Business Conditions for Service Cooperativization and/or Service Leasing

Authors

  • Jorge Antonio Frias Adán , Universidad Metropolitana, Sede Quito, Ecuador
    • Daril Manuel Mompié Gómez , Empresa de Comercio y Gastronomía Ciro Redondo, Ciego de Ávila, Cuba
      • Néstor Miguel Álvarez Álvarez , Universidad de Camagüey ‘Ignacio Agramonte Loynaz’, Facultad de Ciencias Económicas, Cuba.

        Keywords:

        evaluation, management, cooperativization, leasing, services

        Abstract

        Evaluation was made of technical and economic conditions at Ciro Redondo Catering and Sales Company (Empresa de Comercio y Gastronomía) in the province of Ciego de Avila, Cuba, for service cooperativization or service leasing, or both.
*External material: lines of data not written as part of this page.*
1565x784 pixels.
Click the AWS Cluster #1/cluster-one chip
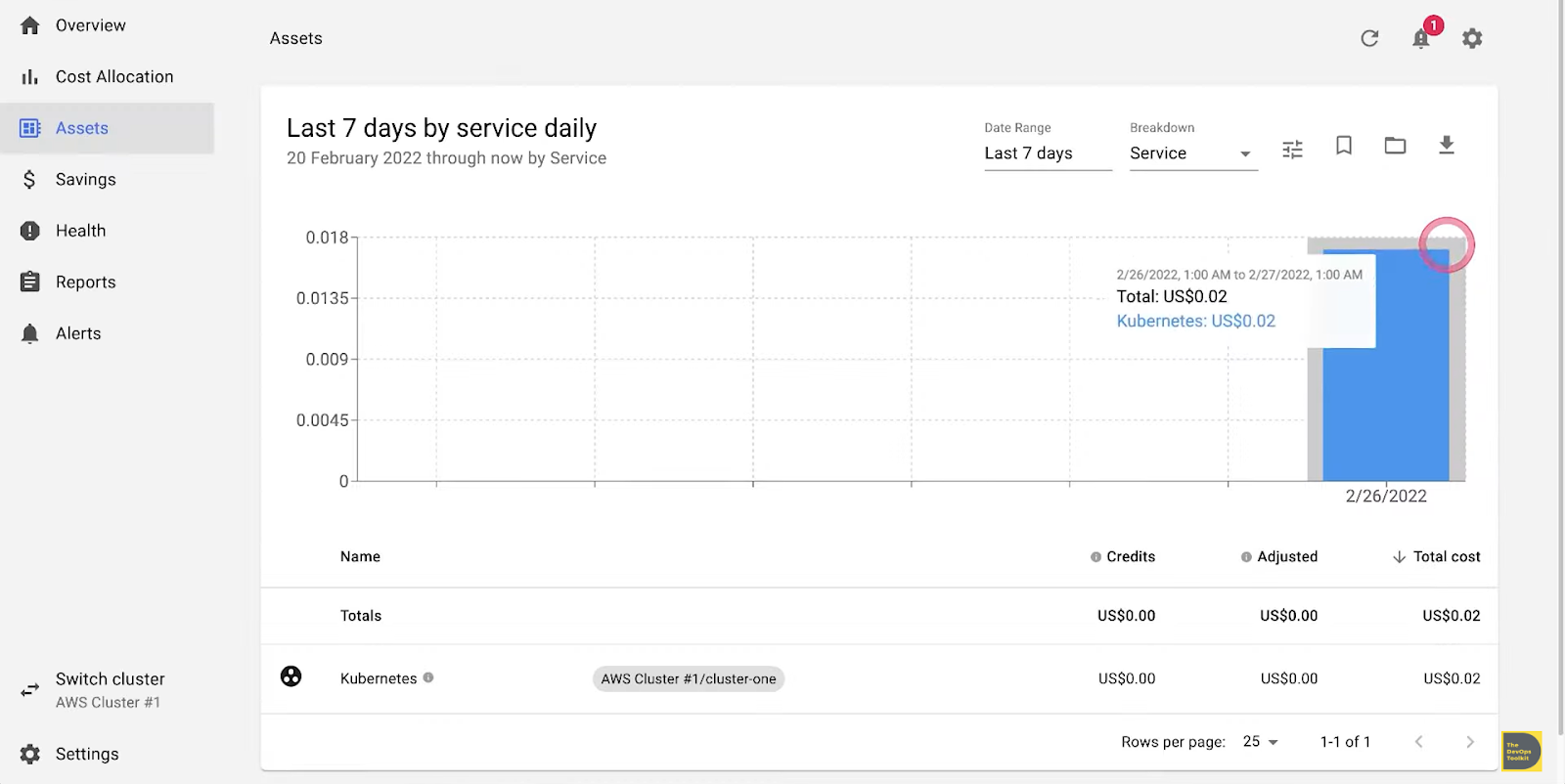(688, 678)
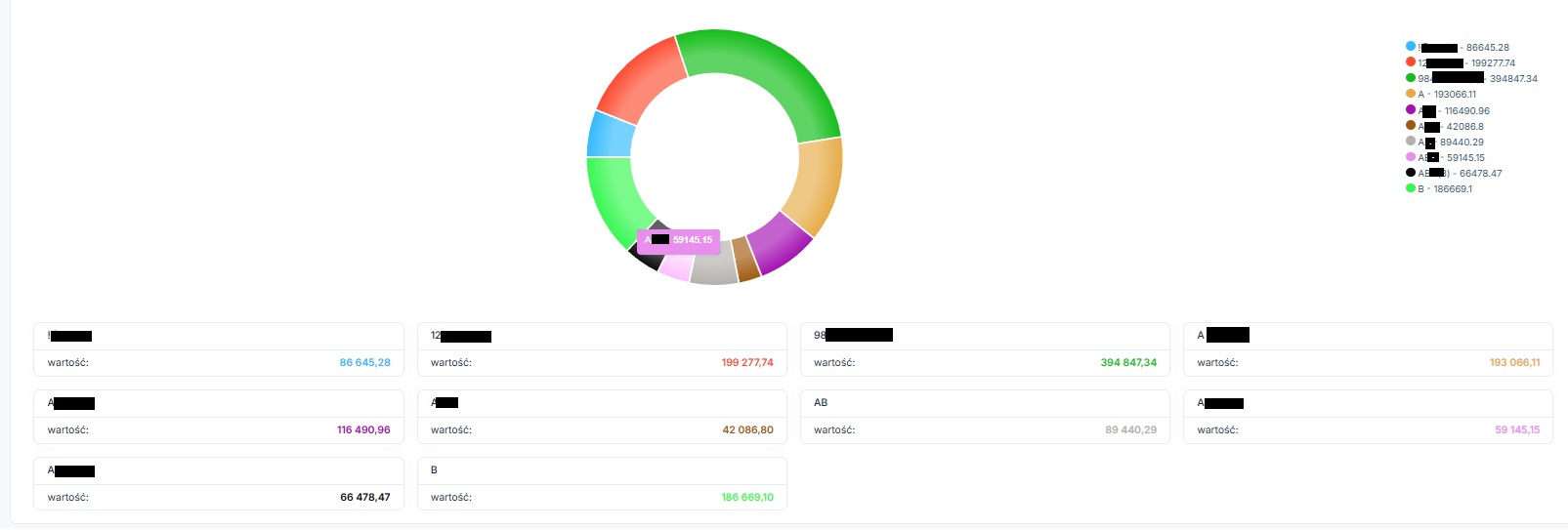Click the brown donut chart segment
Screen dimensions: 1568x530
click(x=746, y=260)
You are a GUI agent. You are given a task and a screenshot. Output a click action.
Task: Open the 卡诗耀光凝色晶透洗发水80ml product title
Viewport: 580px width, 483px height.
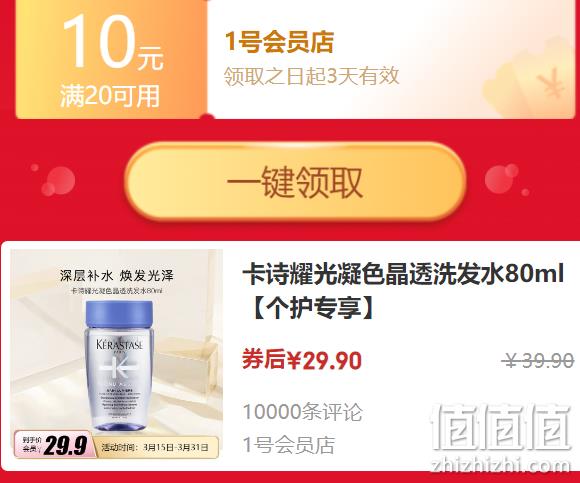point(403,274)
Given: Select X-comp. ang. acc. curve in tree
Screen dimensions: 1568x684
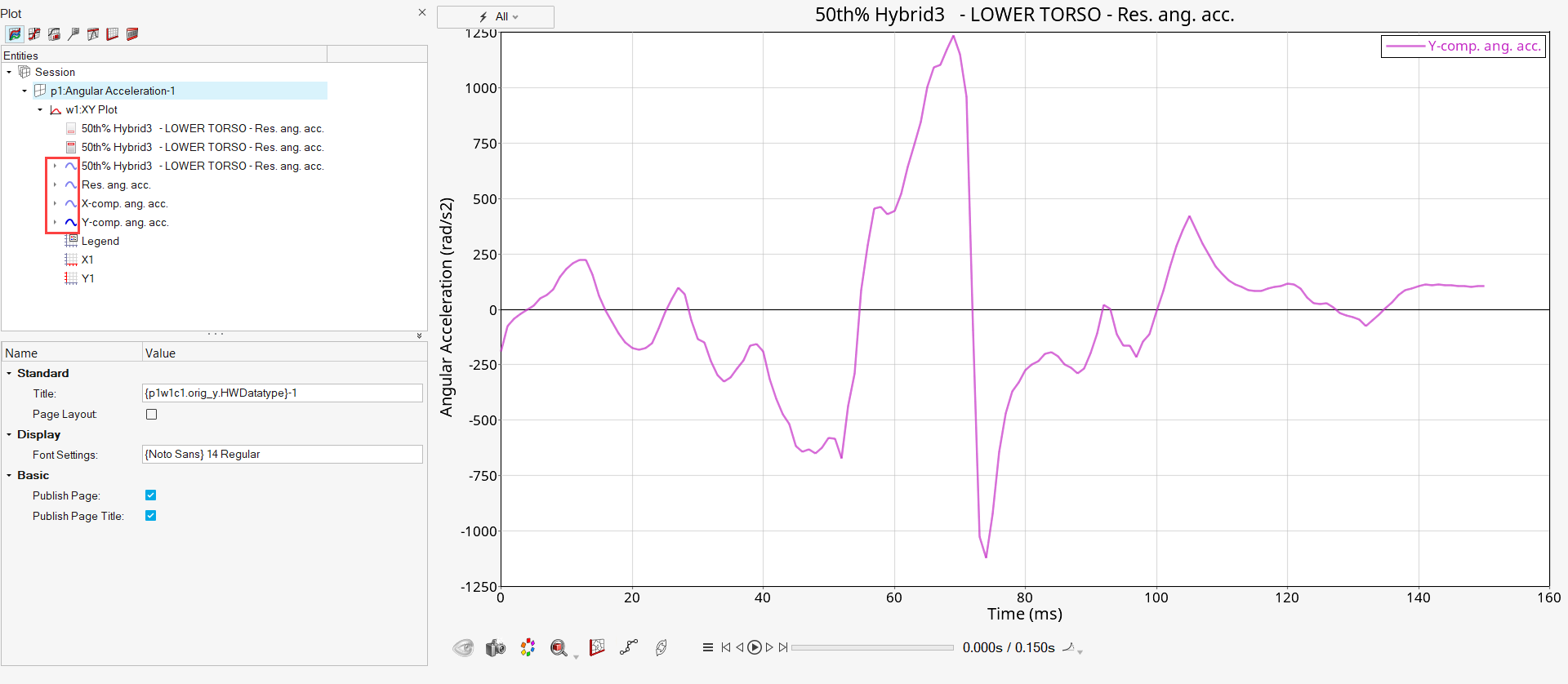Looking at the screenshot, I should [124, 204].
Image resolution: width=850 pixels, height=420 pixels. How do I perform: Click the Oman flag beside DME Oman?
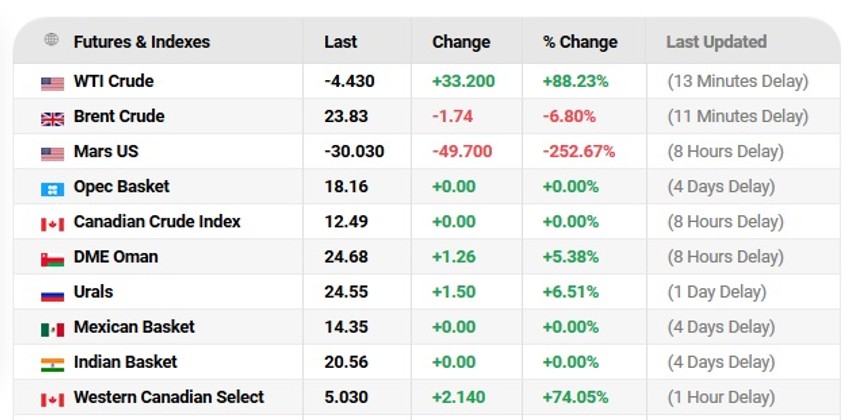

The assessment techniques were team-working, survey to six executives and fifteen employees, interviews, and documentary review. The statistical procedure used was calculation of the standard product sample mean. Accordingly, new ways and methods are recommended to achieve the set goal. Although this study was done in a catering company, the outcome can be adjusted to other businesses with different kinds of services. The ways were classified into dimensions and each was broken down by indicators. The result revealed the existence of nine low-qualification indicators, which were used to make specific recommendations to the company. To conclude, new technical and evaluation parameters for the new business conditions were determined, and improvement ways were suggested based on the most negative items from the evaluation.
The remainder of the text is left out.